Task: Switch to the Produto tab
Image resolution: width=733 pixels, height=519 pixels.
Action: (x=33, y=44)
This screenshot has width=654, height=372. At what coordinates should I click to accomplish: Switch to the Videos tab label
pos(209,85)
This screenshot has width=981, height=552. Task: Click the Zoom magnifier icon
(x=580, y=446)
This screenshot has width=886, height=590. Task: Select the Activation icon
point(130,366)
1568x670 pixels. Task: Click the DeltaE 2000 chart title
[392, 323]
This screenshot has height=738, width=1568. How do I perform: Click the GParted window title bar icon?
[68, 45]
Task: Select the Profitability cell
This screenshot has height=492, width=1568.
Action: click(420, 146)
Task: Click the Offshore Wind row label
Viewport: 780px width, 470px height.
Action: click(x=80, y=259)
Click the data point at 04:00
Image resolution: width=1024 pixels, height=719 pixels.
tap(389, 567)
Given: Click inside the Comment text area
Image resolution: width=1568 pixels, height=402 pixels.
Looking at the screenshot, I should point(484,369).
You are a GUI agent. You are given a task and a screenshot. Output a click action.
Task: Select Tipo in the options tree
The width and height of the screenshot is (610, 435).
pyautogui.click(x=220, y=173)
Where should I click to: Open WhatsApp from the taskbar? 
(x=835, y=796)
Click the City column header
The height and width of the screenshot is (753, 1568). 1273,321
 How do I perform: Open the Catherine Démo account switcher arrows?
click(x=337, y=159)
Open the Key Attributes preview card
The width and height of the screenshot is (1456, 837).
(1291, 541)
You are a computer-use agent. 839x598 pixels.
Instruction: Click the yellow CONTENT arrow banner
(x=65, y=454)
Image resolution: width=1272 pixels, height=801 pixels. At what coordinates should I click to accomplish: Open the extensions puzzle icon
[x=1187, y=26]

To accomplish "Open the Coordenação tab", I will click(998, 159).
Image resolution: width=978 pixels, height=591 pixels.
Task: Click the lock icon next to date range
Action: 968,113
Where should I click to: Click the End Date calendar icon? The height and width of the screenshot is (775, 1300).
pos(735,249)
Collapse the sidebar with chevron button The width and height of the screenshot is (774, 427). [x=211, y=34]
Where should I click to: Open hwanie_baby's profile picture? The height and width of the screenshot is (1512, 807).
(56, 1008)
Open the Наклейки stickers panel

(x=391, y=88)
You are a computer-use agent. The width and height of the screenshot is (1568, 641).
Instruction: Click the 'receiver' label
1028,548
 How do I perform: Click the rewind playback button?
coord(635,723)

### Objective
Can you rewrite the listing above, replacing every "Where should I click to" with "Where do I click to" and keeping everything else unchanged?

### Answer
Task: Switch to the Produto tab
Image resolution: width=733 pixels, height=519 pixels.
Action: (x=33, y=44)
This screenshot has width=654, height=372. At what coordinates should I click to accomplish: Switch to the Videos tab label
pos(209,85)
This screenshot has width=981, height=552. Task: Click the Zoom magnifier icon
(x=580, y=446)
This screenshot has width=886, height=590. Task: Select the Activation icon
point(130,366)
1568x670 pixels. Task: Click the DeltaE 2000 chart title
[392, 323]
This screenshot has height=738, width=1568. How do I perform: Click the GParted window title bar icon?
[68, 45]
Task: Select the Profitability cell
This screenshot has height=492, width=1568.
Action: click(420, 146)
Task: Click the Offshore Wind row label
Viewport: 780px width, 470px height.
Action: click(x=80, y=259)
Click the data point at 04:00
Image resolution: width=1024 pixels, height=719 pixels.
tap(389, 567)
Given: Click inside the Comment text area
Image resolution: width=1568 pixels, height=402 pixels.
Looking at the screenshot, I should point(484,369).
You are a GUI agent. You are given a task and a screenshot. Output a click action.
Task: Select Tipo in the options tree
The width and height of the screenshot is (610, 435).
pyautogui.click(x=220, y=173)
Where do I click to: Open WhatsApp from the taskbar? 
(x=835, y=796)
Click the City column header
The height and width of the screenshot is (753, 1568). 1273,321
 How do I perform: Open the Catherine Démo account switcher arrows?
click(x=337, y=159)
Open the Key Attributes preview card
The width and height of the screenshot is (1456, 837).
(1291, 541)
You are a computer-use agent. 839x598 pixels.
Instruction: Click the yellow CONTENT arrow banner
(x=65, y=454)
Image resolution: width=1272 pixels, height=801 pixels. At what coordinates should I click to accomplish: Open the extensions puzzle icon
[x=1187, y=26]

To accomplish "Open the Coordenação tab", I will click(998, 159).
Image resolution: width=978 pixels, height=591 pixels.
Task: Click the lock icon next to date range
Action: 968,113
Where do I click to: Click the End Date calendar icon? The height and width of the screenshot is (775, 1300).
pos(735,249)
Collapse the sidebar with chevron button The width and height of the screenshot is (774, 427). [x=211, y=34]
Where do I click to: Open hwanie_baby's profile picture? The height and width of the screenshot is (1512, 807).
(56, 1008)
Open the Наклейки stickers panel

(x=391, y=88)
You are a computer-use agent. The width and height of the screenshot is (1568, 641).
Instruction: Click the 'receiver' label
1028,548
 How do I perform: Click the rewind playback button?
coord(635,723)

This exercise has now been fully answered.